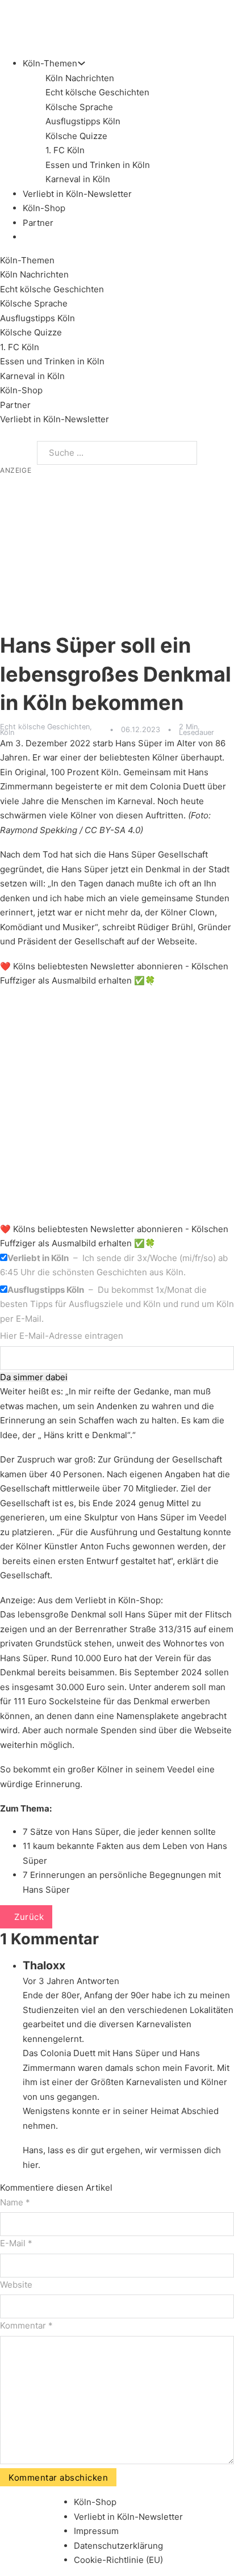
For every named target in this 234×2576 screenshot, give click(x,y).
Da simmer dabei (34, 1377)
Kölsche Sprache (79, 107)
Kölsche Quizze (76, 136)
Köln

····················

About this exercise:
Leave out the images and transcribe all the records exactly.

Written solution:
For every named target in this 234×2576 screenshot, give click(x,y).
Da simmer dabei (34, 1377)
Kölsche Sprache (79, 107)
Kölsche Quizze (76, 136)
Köln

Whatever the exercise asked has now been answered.